# [EXTRACTED TEXT]
============
About Amanda

A newborn life is precious, but I never knew how very precious until the night of your death. I had heard it said that the bigger you are, the more powerful you are. How untrue. For the virus that infected your body was so small, yet so powerful, it invaded your body without anyone knowing it was there.
As you lie there in your hospital crib, crying out to me to hold you, I picked you up. I comforted you, rocked you gently and after you fell asleep in my arms, laid you back down. I should have continued to hold you, caress your skin and kiss your face. Perhaps these things would have offered you comfort, as the pain inside you grew stronger. Instead, I gave way to selfishness. The selfishness of needing sleep and the belief that you were going to be all right.
Instead I awoke an hour later to the nurse holding your limp body in her arms and begging me to find help. I ran down the hallways of the hospital, screaming for help. Help to save you. Although the nurses and doctor went to your side, the only help you received was being lifted from pain by deaths arms. I tried to fight my way back to your side, believing that if you felt my touch and heard my voice you would fight your way from death and back to life. Back to me.
I was denied the right to hold you, to touch you to comfort you. I was ordered to stand in the hallway just outside your room watching the doctor trying to revive your body. The words "I'm sorry, we have done all that we can" fell from the doctors lips. Those words offered no comfort and could not invade the blackness that began to form around my heart.
As I stood over your lifeless body, knowing that I had to say goodbye, the mask of denial revealed itself and began to hide me away from life. Life that I had once known.
The days following your death were a blur of activity that revolved around me, but did not include me. Dreamlike? Perhaps more like a nightmare. A nightmare that I cannot, nor will ever awaken from. I wanted the world to end, stopping the pain that had seized my heart, seized a part of my life as it had seized your life. I hid behind this mask of delusion. Denial. Mistrust. Emptiness. To feel nothing, see nothing, admit nothing was less painful than facing the truth. The truth that I had lost my angel to death...
============
Revise the piece about Amanda, between "I was denied" and "around my heart.", inclusive, so that "hallway" becomes "corridor", and give that passage back in full. The lines that follow have nothing to do with the piece about Amanda.
============
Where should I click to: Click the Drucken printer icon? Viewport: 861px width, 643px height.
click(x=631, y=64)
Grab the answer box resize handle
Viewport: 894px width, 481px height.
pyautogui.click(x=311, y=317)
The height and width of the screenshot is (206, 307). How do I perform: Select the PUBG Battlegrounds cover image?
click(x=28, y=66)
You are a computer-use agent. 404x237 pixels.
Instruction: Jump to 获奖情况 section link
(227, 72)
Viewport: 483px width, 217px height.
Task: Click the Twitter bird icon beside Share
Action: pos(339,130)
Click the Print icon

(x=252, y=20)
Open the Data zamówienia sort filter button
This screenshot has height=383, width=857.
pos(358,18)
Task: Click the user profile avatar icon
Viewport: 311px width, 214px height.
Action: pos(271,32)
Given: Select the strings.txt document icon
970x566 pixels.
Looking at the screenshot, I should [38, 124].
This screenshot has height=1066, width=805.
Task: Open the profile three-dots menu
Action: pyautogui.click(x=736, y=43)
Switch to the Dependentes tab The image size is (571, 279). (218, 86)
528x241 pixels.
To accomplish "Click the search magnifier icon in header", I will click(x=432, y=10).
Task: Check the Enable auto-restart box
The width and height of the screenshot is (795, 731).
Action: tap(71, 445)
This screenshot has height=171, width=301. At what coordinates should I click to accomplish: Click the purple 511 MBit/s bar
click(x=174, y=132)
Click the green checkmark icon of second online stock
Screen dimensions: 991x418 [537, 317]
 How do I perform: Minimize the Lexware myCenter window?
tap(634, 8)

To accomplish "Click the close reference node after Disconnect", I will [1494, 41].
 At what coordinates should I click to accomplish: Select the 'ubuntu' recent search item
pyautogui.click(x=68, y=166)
============
# [ANSWER AREA]
I was denied the right to hold you, to touch you to comfort you. I was ordered to stand in the corridor just outside your room watching the doctor trying to revive your body. The words "I'm sorry, we have done all that we can" fell from the doctors lips. Those words offered no comfort and could not invade the blackness that began to form around my heart.